Scotland may have some success at this if they can put pressure on the less experienced parts of the back line, as centres Amber Reed and Lagi Tuima are also not regular England starters, and Aitchison is away from her usual position.  

My top player to watch in the England side, however, is Sadia Kabeya, moved from openside to blindside flanker – an incredible all round backrower, and maybe the best tackler in the game, as well as one of the best at the breakdown.  With Marlie Packer, Poppy Cleall, Zoe Aldcroft, Sarah Bern and Amy Cokayne also all in that pack – which is pretty close to a first choice World XV standard – it’s going to be a tough assignment.

Last year, Scotland’s result against England was closer than anyone other than France managed. Their set piece held up pretty well and they caused quite a few problems with their attack, but just weren’t quite able to convert that into multiple scores. The dominance of the Red Roses means success might look like something other than winning. If Scotland can show similar resilience at set piece to last year, cause real trouble with their defence and breakdown work, and show how good their attack can be when it clicks, and most importantly, entertain and enjoy the sold out Kingston Park crowd, then that will be a solid achievement for the team and something to build on towards a home game against Wales the following week.

The Teams

England – Abby Dow; Jess Breach, Lagi Tuima, Amber Reed, Claudia MacDonald; Holly Aitchison, Lucy Packer; Mackenzie Carson, Amy Cokayne, Sarah Bern, Zoe Aldcroft, Poppy Cleall, Sadia Kabeya, Marlie Packer, Sarah Hunter
Replacements: Lark Davies, Liz Crake, Kelsey Clifford, Cath O’Donnell, Sarah Beckett, Ella Wyrwas, Tatyana Heard, Emma Sing

Scotland:  Chloe Rollie, Coreen Grant, Emma Orr, Meryl Smith, Francesca McGhie, Helen Nelson, Caity Mattinson; Leah Bartlett, Lana Skeldon, Christine Belisle, Lyndsay O’Donnell, Louise McMillan, Rachel Malcolm, Rachel McLachlan, Evie Gallagher.
Replacements: Jodie Rettie, Anne Young, Elliann Clarke, Eva Donaldson, Eilidh Sinclair, Mairi McDonald, Beth Blacklock, Liz Musgrove

3 Responses

  1. Embarrassing from Scotland, England already with a BP before half time. Absolute joke.

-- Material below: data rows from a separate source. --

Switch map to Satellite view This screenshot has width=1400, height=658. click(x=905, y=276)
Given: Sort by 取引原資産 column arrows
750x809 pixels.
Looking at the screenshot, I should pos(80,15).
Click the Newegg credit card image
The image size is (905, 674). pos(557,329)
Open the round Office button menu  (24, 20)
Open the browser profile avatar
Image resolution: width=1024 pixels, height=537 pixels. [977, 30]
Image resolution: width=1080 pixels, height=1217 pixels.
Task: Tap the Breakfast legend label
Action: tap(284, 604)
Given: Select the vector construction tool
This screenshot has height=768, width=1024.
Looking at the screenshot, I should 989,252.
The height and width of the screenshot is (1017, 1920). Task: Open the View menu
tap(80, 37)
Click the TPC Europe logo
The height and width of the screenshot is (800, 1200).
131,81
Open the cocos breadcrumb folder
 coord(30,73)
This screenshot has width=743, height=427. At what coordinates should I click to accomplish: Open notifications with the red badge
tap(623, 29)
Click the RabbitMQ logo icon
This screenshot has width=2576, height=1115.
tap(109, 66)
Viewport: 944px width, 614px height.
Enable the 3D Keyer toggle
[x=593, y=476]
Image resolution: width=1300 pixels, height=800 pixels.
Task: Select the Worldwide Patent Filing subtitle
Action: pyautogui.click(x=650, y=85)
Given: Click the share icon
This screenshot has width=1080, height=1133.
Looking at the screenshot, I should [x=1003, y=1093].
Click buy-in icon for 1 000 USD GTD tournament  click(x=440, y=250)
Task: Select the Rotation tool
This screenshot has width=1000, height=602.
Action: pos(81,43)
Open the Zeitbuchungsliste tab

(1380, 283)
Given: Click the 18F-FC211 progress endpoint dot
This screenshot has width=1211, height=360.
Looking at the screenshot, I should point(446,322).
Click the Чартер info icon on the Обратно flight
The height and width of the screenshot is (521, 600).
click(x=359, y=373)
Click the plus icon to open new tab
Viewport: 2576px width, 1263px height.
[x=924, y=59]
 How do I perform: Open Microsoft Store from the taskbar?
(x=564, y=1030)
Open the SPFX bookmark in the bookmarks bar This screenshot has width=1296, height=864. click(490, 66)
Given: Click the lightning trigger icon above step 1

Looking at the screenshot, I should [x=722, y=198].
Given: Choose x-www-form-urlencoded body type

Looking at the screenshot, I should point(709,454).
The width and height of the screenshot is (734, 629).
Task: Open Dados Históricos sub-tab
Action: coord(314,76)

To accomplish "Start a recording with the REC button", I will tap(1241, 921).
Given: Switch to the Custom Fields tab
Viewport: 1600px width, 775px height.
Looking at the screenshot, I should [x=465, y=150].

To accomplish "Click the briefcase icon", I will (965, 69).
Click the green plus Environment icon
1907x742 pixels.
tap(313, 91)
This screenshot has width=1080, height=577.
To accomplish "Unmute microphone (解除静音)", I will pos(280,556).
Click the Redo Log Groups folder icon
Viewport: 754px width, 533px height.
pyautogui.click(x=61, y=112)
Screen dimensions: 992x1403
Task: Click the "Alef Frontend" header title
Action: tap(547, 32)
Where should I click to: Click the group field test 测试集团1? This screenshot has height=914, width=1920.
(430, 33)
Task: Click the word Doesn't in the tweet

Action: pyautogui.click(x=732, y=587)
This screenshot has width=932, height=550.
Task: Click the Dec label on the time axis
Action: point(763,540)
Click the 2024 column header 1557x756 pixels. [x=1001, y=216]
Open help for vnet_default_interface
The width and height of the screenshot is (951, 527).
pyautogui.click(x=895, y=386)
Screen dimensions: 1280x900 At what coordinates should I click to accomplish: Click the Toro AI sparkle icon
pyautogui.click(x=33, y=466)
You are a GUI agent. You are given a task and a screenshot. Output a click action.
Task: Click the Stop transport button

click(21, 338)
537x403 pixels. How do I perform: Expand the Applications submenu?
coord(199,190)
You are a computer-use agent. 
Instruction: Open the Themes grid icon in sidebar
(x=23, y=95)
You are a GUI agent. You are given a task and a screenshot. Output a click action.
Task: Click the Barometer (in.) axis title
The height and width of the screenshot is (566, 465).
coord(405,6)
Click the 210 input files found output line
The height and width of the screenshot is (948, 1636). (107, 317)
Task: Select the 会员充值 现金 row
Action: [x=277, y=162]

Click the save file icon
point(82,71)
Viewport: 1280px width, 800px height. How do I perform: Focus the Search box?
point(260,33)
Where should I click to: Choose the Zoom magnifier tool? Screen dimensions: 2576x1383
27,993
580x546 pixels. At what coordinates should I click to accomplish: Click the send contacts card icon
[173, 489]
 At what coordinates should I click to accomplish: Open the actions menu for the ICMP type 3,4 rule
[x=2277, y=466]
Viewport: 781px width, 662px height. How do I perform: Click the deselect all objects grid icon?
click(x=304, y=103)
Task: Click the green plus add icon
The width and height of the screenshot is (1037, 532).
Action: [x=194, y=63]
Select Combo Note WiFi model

    Going to watch Munster – Glasgow (stupidly on at the same time), hopefully wont see such a poor performance as Scotland and Edinburgh.

    1. It’s a fully-pro team yet again thrashing a mix of spirited and brave amateurs, part-time pros and newly created full-time pros probably paid a pittance.
      It doesn’t make for thrilling viewing.

  2. Watched a bit of this before the Glasgow game. Scotland looked ok in attack. went through a lot of phases and moved the ball ok but coughed it up in the 22. defense then poor, missed tackles, far too easy for England to score.